- [To do]: In the data, find each line where the word "will" appears and list that line.

Saved data entries

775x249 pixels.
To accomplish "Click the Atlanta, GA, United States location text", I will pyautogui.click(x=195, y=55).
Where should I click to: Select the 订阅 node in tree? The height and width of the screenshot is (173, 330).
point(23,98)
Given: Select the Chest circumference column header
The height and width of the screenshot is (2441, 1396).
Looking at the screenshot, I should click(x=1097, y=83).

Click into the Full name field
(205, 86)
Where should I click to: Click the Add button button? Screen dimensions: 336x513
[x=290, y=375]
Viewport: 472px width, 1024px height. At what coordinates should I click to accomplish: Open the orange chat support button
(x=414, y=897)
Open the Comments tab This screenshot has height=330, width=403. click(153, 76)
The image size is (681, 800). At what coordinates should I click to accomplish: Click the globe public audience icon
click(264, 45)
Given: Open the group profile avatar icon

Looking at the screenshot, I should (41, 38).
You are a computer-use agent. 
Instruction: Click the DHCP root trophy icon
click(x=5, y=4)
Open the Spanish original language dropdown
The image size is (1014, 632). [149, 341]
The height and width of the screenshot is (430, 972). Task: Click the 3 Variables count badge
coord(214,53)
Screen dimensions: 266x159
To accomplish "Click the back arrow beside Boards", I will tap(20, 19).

- [Answer to this task]:
To accomplish "Click the Atlanta, GA, United States location text", I will pyautogui.click(x=195, y=55).
To accomplish "Click the back arrow beside Boards", I will tap(20, 19).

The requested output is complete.